Mahkemece, toplanan deliller ve bilirkişi raporuna dayanılarak, yazılı gerekçeyle kıdem tazminatı, ihbar tazminatı, yıllık izin ve hafta tatili ücreti taleplerinin reddine; fazla çalışma ile ulusal bayram ve genel tatil ücreti alacaklarına yönelik taleplerin ise kabulüne karar verilmiştir.
Kararı, davalı .... vekili temyiz etmiştir.
Taraflar arasında, fazla çalışma ile ulusal bayram ve genel tatil ücreti alacakları noktasında uyuşmazlık vardır.
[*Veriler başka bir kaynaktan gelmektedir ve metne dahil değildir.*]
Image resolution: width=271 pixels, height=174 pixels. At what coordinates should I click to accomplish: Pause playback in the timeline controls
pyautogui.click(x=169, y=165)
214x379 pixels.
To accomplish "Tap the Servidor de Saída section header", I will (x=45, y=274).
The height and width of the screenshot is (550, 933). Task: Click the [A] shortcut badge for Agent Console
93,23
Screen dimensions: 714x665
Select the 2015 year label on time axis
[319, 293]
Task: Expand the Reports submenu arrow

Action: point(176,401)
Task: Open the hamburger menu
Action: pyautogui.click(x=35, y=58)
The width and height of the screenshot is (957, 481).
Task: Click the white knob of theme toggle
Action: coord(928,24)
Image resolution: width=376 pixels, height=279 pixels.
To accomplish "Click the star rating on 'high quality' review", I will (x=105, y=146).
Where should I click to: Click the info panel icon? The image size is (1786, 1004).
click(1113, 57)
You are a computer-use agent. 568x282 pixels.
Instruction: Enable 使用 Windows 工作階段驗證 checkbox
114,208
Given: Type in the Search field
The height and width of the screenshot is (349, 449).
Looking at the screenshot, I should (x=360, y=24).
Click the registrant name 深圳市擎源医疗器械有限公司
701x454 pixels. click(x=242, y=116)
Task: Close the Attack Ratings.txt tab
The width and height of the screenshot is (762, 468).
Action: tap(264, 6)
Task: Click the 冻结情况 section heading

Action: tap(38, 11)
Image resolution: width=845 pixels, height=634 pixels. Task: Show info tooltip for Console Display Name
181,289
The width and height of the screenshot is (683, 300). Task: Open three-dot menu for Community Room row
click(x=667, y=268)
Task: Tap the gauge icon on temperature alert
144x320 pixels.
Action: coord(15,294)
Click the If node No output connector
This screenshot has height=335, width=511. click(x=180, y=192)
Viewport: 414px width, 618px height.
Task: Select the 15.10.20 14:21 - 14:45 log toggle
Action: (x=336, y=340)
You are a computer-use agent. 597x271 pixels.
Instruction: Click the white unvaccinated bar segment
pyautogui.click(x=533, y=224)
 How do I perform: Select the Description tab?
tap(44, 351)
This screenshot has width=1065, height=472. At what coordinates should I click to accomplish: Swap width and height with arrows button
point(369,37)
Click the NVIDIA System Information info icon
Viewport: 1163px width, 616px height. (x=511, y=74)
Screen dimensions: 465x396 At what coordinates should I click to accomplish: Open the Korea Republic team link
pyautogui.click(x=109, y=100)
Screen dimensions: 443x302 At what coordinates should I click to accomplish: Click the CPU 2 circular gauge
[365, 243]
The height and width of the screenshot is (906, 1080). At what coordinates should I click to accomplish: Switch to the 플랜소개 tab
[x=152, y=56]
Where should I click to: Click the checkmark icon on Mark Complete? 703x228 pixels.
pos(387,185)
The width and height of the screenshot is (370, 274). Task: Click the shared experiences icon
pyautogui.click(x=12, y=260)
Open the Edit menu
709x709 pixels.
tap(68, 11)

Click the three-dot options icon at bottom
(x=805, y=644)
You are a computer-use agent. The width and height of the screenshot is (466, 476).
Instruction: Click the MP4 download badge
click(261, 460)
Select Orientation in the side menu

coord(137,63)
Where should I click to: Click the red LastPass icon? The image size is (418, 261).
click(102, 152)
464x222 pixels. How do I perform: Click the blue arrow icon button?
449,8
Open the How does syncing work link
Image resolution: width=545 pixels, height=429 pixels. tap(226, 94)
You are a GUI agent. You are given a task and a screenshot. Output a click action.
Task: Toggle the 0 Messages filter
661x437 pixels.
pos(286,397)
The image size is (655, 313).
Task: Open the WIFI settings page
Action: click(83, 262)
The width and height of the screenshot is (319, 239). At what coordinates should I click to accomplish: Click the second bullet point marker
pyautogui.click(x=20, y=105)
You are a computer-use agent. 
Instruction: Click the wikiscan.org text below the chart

Mahkemece, fazla çalışma ile ulusal bayram ve genel tatil ücreti alacağı talepleri yönünden dava kabul edilerek, söz konusu alacakların davalı ....’den tahsiline karar verilmiştir. Eldeki davada, fazla çalışma ile ulusal bayram ve genel tatil ücreti alacağı talepleri, devreden işveren davalı ....’ye yöneltilmiştir. Devir tarihi 30.06.2013 olup, dava ise ....08.2015 tarihinde açılmıştır. İşyerinin dava dışı işverene devredildiği tarihe kadar doğmuş bulunan fazla çalışma ile ulusal bayram ve genel tatil ücretlerinden, 4857 sayılı İş Kanunu’nun .... maddesi uyarınca devreden davalı işveren ile devralan işveren müştereken müteselsilen sorumlu olup, devreden açısından bu süre devir tarihinden itibaren iki yıl süreyle sınırlıdır. Devir tarihinden sonraki çalışmalar sebebiyle doğan sözü edilen işçilik alacakları sebebiyle devreden işverenin sorumluluğunun olmadığı açıktır. Somut olayda, devir tarihi ile dava tarihi arasında, iki yıllık sürenin geçtiği açıktır. Bu halde, devreden işveren davalı ....’nin fazla çalışma ile ulusal bayram ve genel tatil ücreti alacaklarından sorumluluğunun sona erdiğinin dikkate alınmadan hüküm tesis edilmesi hatalı olup, bozmayı gerektirmiştir." Yargıtay 22. Hukuk Dairesi 2017/4803., 2017/6607
T.C.
YARGITAY
22. HUKUK DAİRESİ
E. 2017/29663
K. 2020/6092
T. 8.6.2020
DAVA : Taraflar arasında görülen dava sonucunda verilen kararın, temyizen incelenmesi davalı vekili tarafından istenilmekle, temyiz talebinin süresinde olduğu anlaşıldı. Dava dosyası için Tetkik Hakimi ... tarafından düzenlenen rapor dinlendikten sonra dosya incelendi, gereği konuşulup düşünüldü:
KARAR : Davacı İsteminin Özeti:
Davacı vekili; müvekkilinin davalı işyerinde 12/01/2011-05/03/2015 tarihine kadar aralıksız çalıştığını, iş akdini emeklilik nedeni ile haklı nedenle feshettiğini ileri sürerek, kıdem tazminatı ile yıllık izin, fazla çalışma, ulusal bayram genel tatil ve yıllık izin alacaklarının davalıdan tahsilini talep ve dava etmiştir.
Davalı Cevabının Özeti:
Davalı vekili; davanın reddine karar verilmesini talep etmiştir.
Mahkeme Kararının Özeti:
Mahkemece, toplanan deliller ve alınan bilirkişi raporu doğrultusunda davanın kısmen kabulüne karar verilmiştir.
Temyiz:
Kararı davalı vekili temyiz etmiştir.
Gerekçe:
1-)Dosyadaki yazılara, toplanan delillerle kararın dayandığı kanuni gerektirici sebeplere göre, davalının aşağıdaki bend dışındaki temyiz itirazları yerinde değildir.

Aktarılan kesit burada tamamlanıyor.